Tres hechos configuran el cambio de ciclo en el tenis internacional, los tres precipitados por la pandemia. El primero es el retiro de Roger Federer; el segundo es la ausencia de Novak Djokovic de dos Grand Slams (Australia y Estados Unidos) por no estar vacunado contra el Covid; el tercero, la prematura salida de Rafael Nadal del US Open antes de cuartos de final, derrota que acompañó con un frase anticlimática y otoñal: “Tengo cosas más importantes que el tenis que atender”. La era del ‘Big Three’ parece llegar a su fin, aunque todavía queda tiempo en cancha para el español y el serbio. El suizo, en cambio, ha reservado los pocos sets que le restan para su torneo personal, la Laver Cup.
No pierde poco el aficionado al tenis. El retiro de Federer es el evento traumático más previsto en décadas. Quizás toque apuntar que su grandeza no se mide en títulos y récords –y vaya que los tiene–. No. Los más grandes no lo son porque lo pruebe una tabla o un listado. Hay un espacio por encima de la competitividad, la rivalidad y el ranking en la que un superdotado logra llevar a su disciplina más allá de los linderos en los que recibió el deporte. Y lo modifica. Y lo mejora. Se pueden dar muchos ejemplos que prueban esta idea: Daniel Pasarella ganó dos Copas del Mundo y Maradona solo una, pero solo un necio diría que el defensa fue más que Diego; el gran Rocky Marciano se jubiló invicto con un récord de 49-0, pero ningún amante del boxeo argumentaría que fue más peleador que Muhammad Ali, quien cayó derrotado en 5 ocasiones. Los ejemplos sobran: desconfiemos del número, al menos en la apreciación de la belleza deportiva, y no creamos que cuantificar es la única manera de discernir lo bueno de lo magnífico.

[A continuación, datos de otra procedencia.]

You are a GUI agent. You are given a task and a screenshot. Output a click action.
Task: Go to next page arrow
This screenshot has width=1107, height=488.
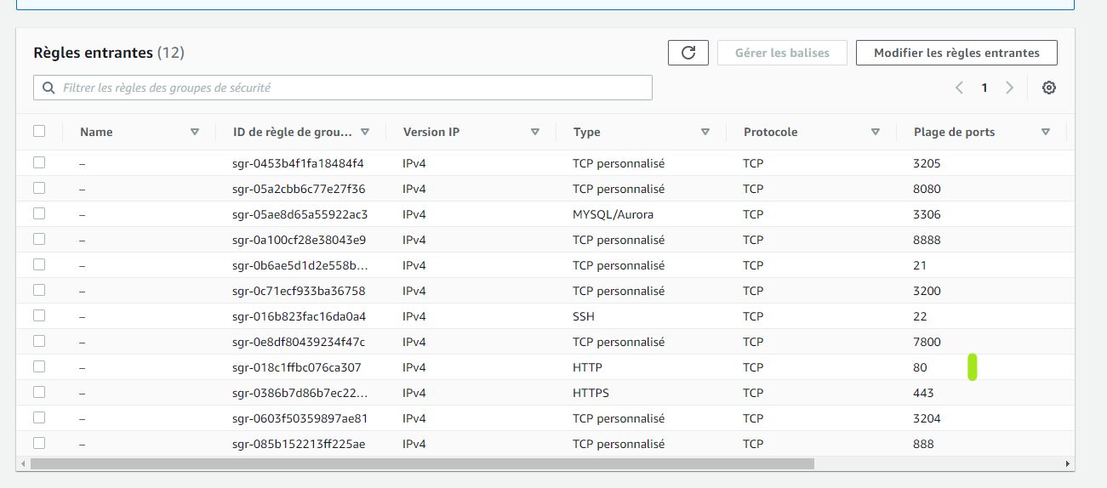point(1010,88)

En un punto de ciertas carreras deportivas, algunos valores intangibles se vuelven indesligables de un jugador: gracia, estilo, elegancia, creatividad, excelencia. Los sustantivos abstractos por definición no se visualizan figurativamente, pero el deporte logra el efecto mágico de darles un contenido concreto, un nombre y apellido. Hay algo divino en ese procedimiento, poder encarnar lo intangible. En el caso de Federer, los aficionados tienen más de 1500 partidos para elegir su epifanía favorita, una galería de precisión, tacto, sensibilidad y destreza que nos invita a la adoración. Puede ser un revés a contrabote contra Zverev, aquel smash a la carrera contra Roddick, alguna de las varias improvisaciones en la net ante Djokovic, o el que quizás sea el mejor punto en la historia del tenis frente a Nadal. Cada espectador tendrá su momento preferido, pero vale la pena señalar el rango y la variedad de recursos y rivales. De una big Willy a un drop imposible, de Agassi a Medvedev.
Si el lector hace una búsqueda en Youtube y surfea los videos compilatorios que homenajean a Federer podrá ver cómo lo imposible se hizo rutina. Pero una recomendación quizás ayude a entender el portento: vale la pena fijarse no solo en los golpes, sino en los desplazamientos; no solo en las transiciones de tiro a tiro, sino en las reacciones previas y posteriores, los gestos. Es en esos detalles donde aparece la majestad de un tenista irrepetible. Qué afortunados somos quienes compartimos su era.